■ EXTRACT PROVIDED ■
───

Jurors also heard from Shukry Bishara, Arab Bank’s former chief banking officer, and current finance minister for the Palestinian Authority. Bishara testified that the Saudi Committee had made thousands of payments, most of which were humanitarian in nature, to Palestinians who were affected by the Israeli-Palestinian conflict. Yet, several transactions conducted by Arab Bank did raise questions about Arab Bank’s anti-terrorism efforts.

Arab Bank had maintained an account for Osama Hamdan, a Hamas spokesman, who is perhaps most infamous for enthusiastically propagating the blood libel , the anti-Semitic myth that Jewish people drink the blood of non-Jewish children. Bishara stated that in 1998, when Hamdan opened his account, Hamdan had listed his occupation as an auto parts merchant, and Arab Bank had no knowledge of his involvement in Hamas. Hamdan was not added to OFAC anti-terrorism lists until 2003, and Bishara indicated that he was not aware of the existence of the account until Linde and other plaintiffs brought suit. At that time, Arab Bank contacted the Central Bank of Lebanon, as Hamdan was based in Lebanon, and informed them of Hamdan’s status. Receiving no further instructions, Since Arab Bank closed Hamdan’s account, and returned his funds to him (an action that drew heavy criticism from the plaintiffs’ attorneys).

───

■ MATERIAL PROVIDED ■
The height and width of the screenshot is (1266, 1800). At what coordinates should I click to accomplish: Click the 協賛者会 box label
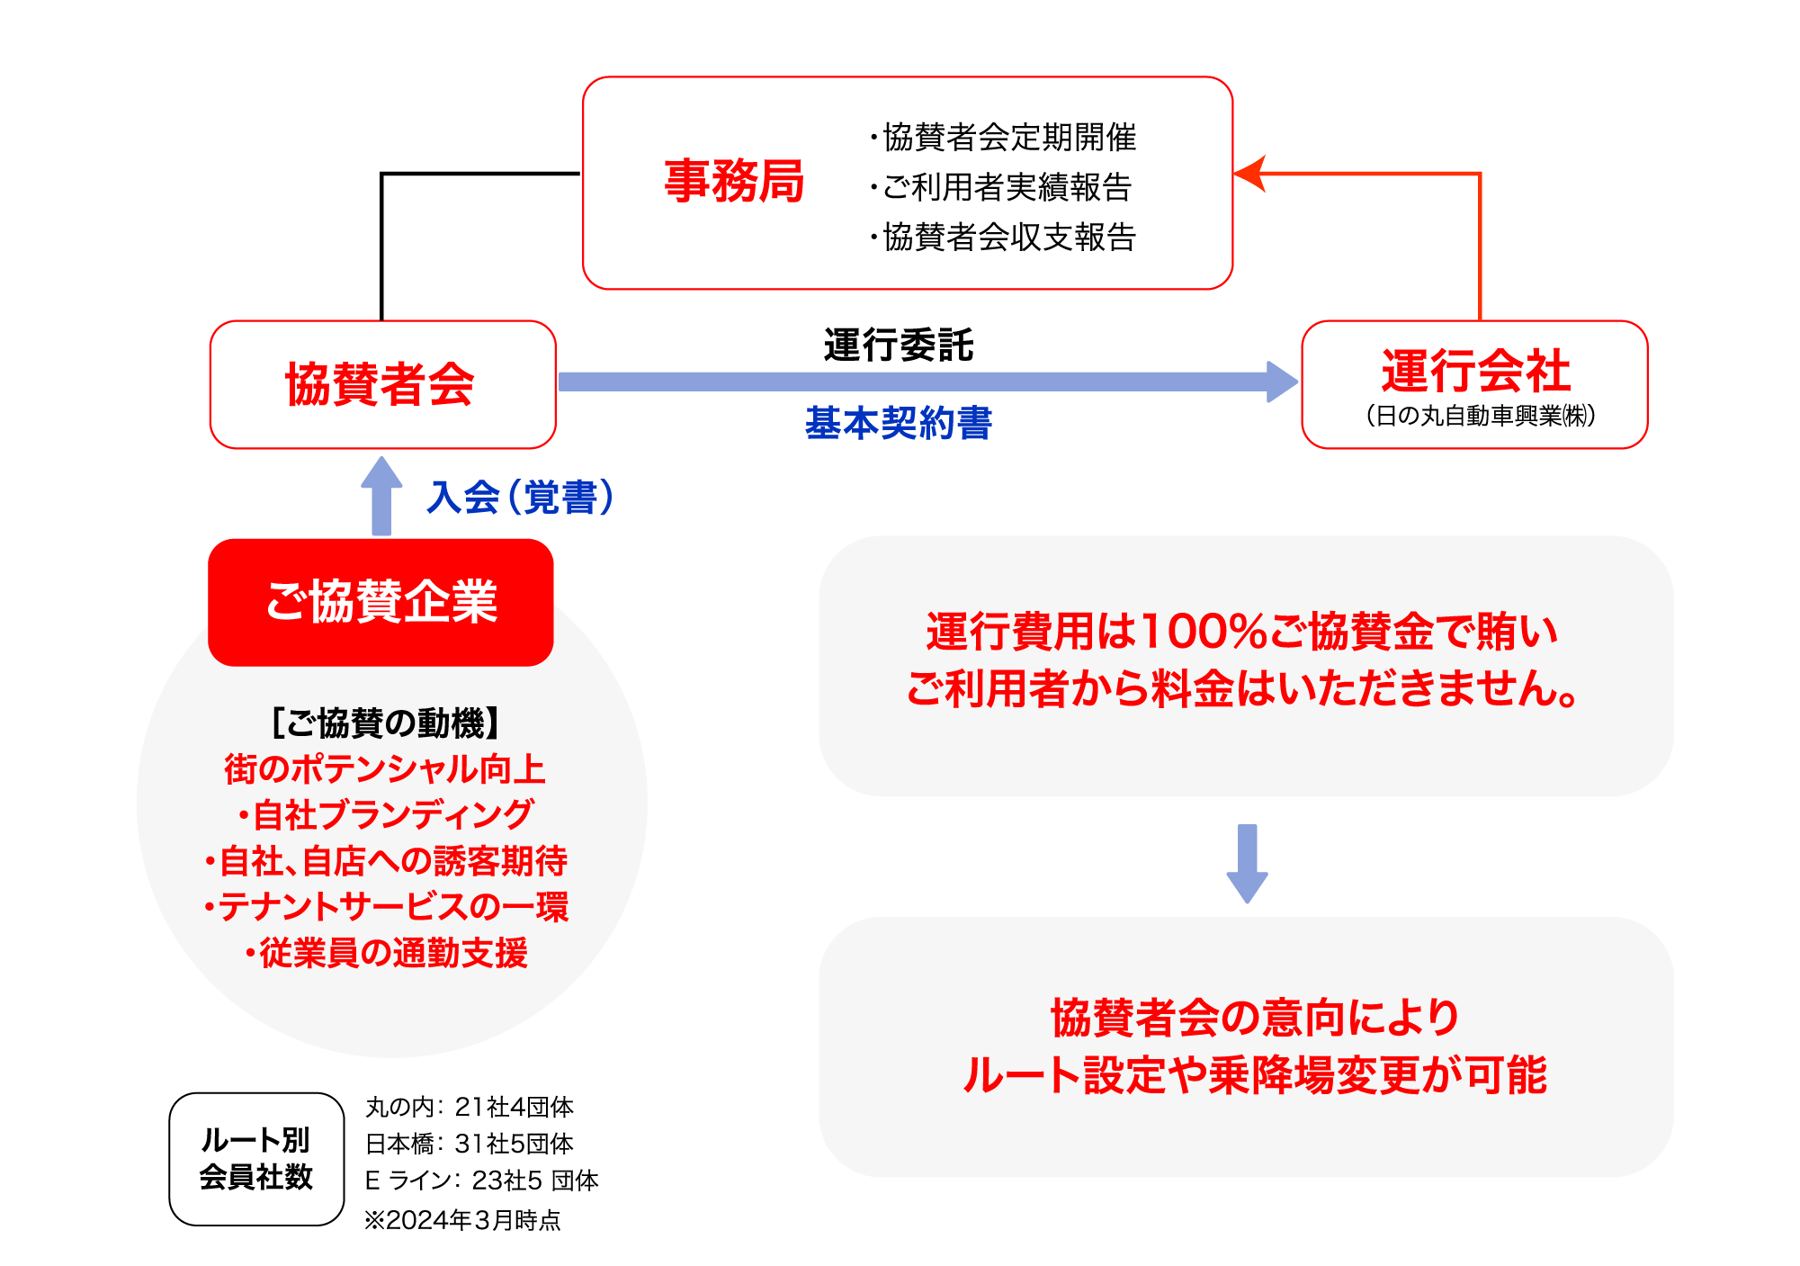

───

■ AIM OF THE TASK ■
Please continue the account of the Arab Bank trial testimony from the point where it ends.

■ RESPONSE TO THE TASK ■
Arab Bank was also confronted over funds transferred to the now-deceased Sheikh Ahmed Yassin, the founder of Hamas.  Unlike Hamdan, Yassin’s name appeared on OFAC lists, and so the transaction should have been halted. However, in it’s defense, Arab Bank showed that the spelling of Yassin’s name on the OFAC list differed from that which appeared before Arab Bank in the transaction documents. As a result, computers did not match and take special note of Yassin’s name, and flag the transaction. 

While this argument was received with ridicule from the plaintiffs’ attorneys, when considering the computerized, automated nature of modern banking, and the volume of transactions processed daily, it is quite easy to see how, because of such a discrepancy, a suspect transaction might fly under the radar.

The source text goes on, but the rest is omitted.